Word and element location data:
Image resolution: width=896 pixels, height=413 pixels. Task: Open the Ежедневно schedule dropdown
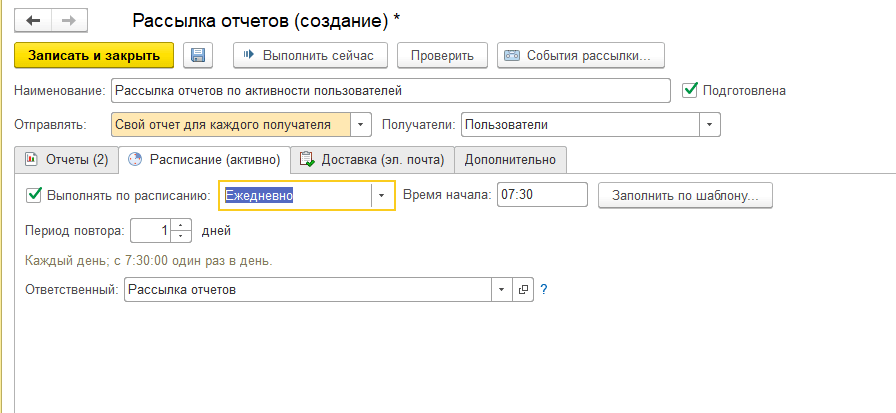click(x=382, y=195)
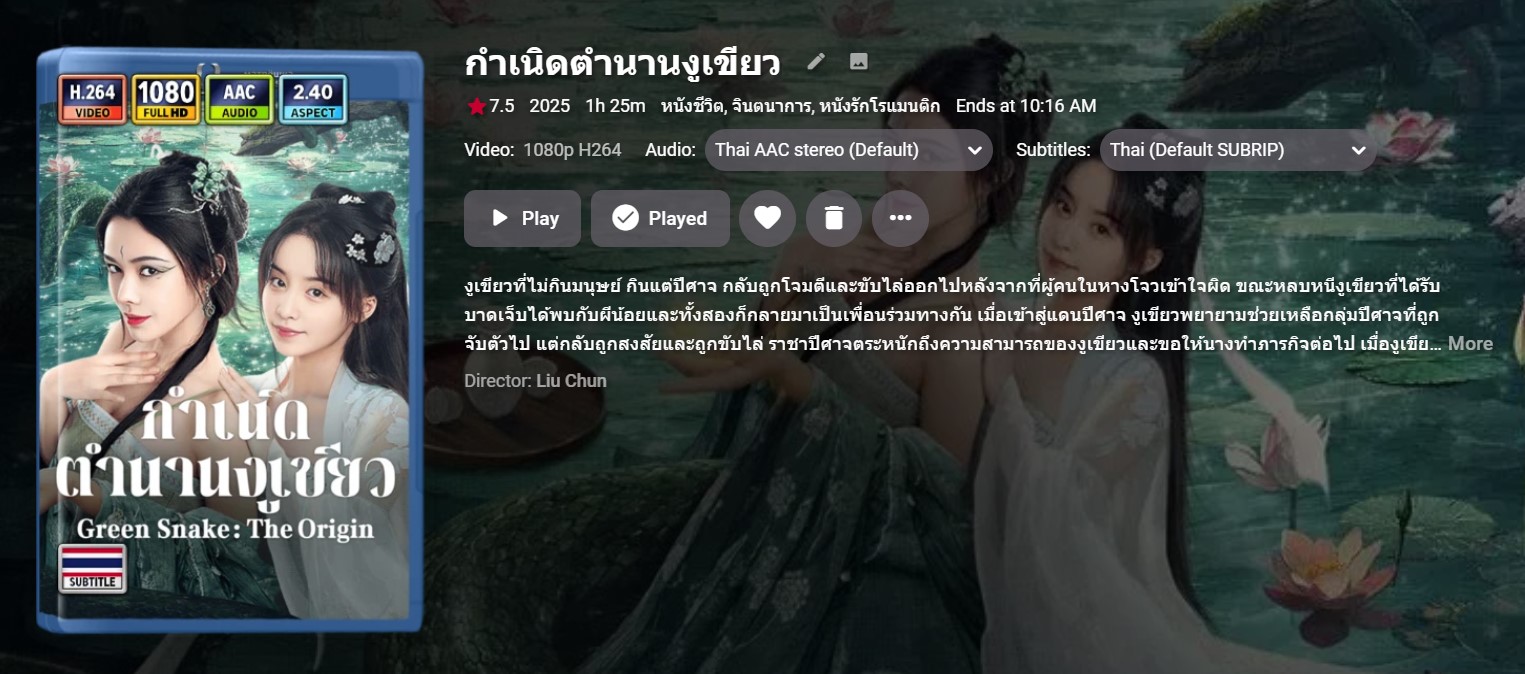Click the Subtitles dropdown chevron arrow

[1358, 151]

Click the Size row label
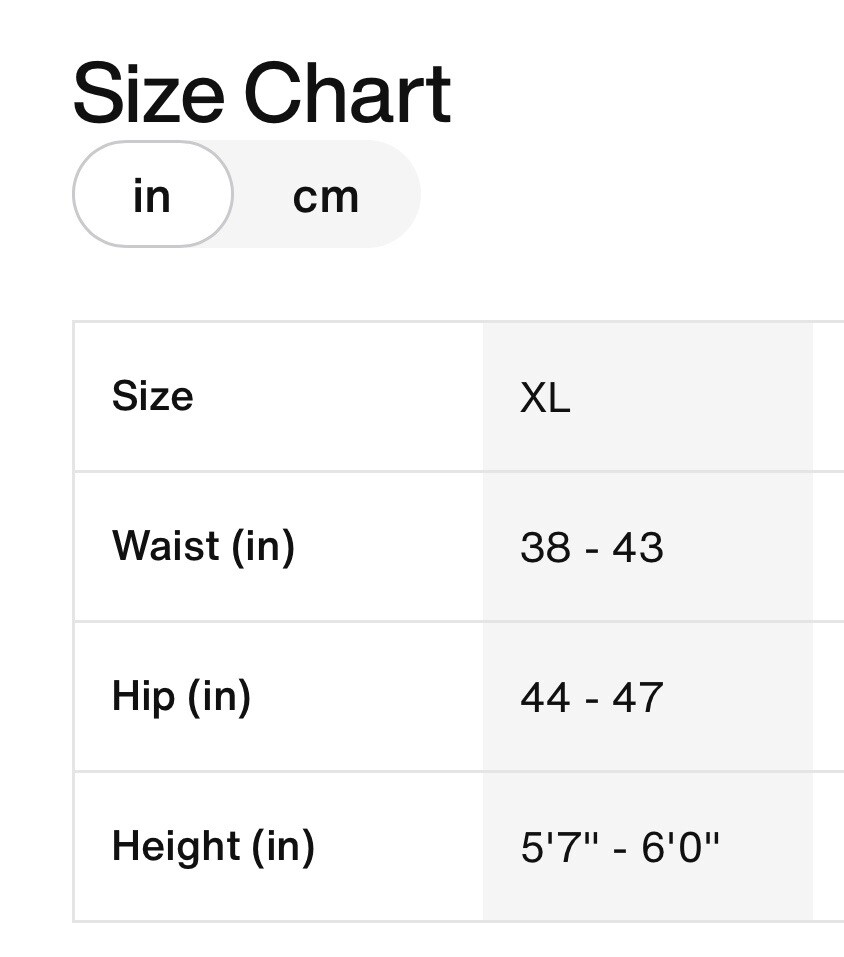click(x=153, y=396)
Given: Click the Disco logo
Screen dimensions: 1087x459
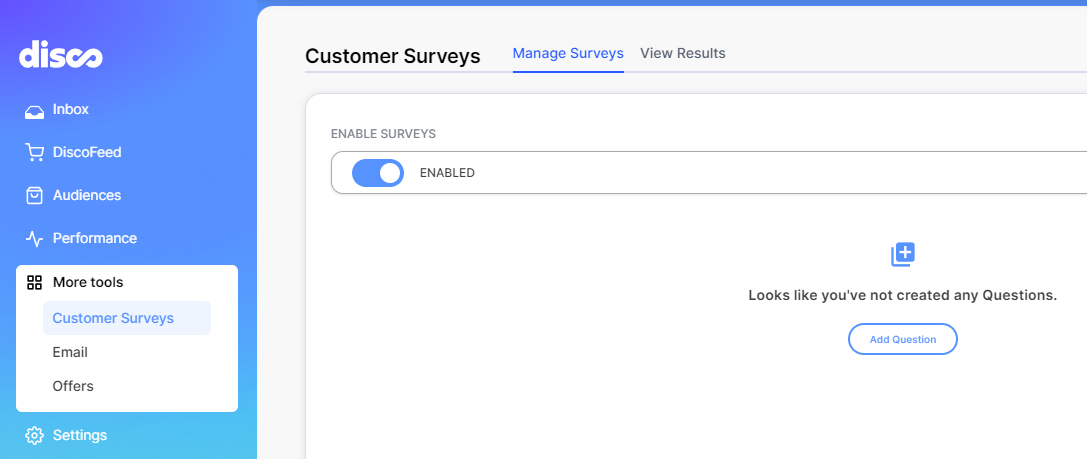Looking at the screenshot, I should click(61, 54).
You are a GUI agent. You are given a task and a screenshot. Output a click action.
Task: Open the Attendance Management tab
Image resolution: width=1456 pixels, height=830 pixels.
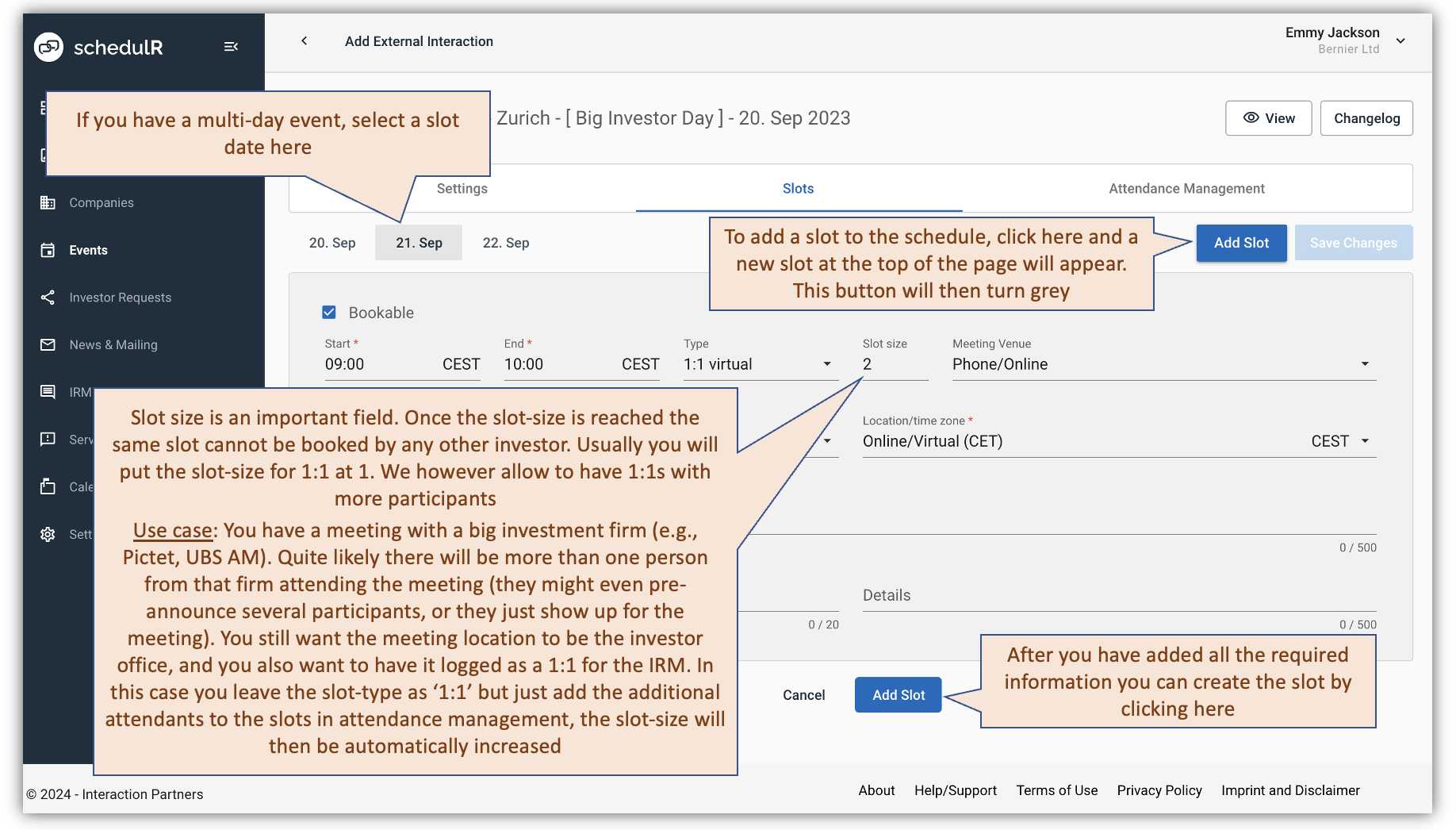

WHAT THIS TASK INVOLVES
Rewrite every one of the rows with "Image resolution" swapped for "Screenshot size", keeping everything else the same, and leave the pictures out.

COMPLETE RESPONSE
Screenshot size: width=896 pixels, height=413 pixels. Task: Open the Ежедневно schedule dropdown
click(x=382, y=195)
Click the Subtitles dropdown chevron arrow

[1358, 151]

Click the Size row label
click(x=153, y=396)
Given: Click the Disco logo
Screen dimensions: 1087x459
Looking at the screenshot, I should click(61, 54).
You are a GUI agent. You are given a task and a screenshot. Output a click action.
Task: Open the Attendance Management tab
Screenshot size: width=1456 pixels, height=830 pixels.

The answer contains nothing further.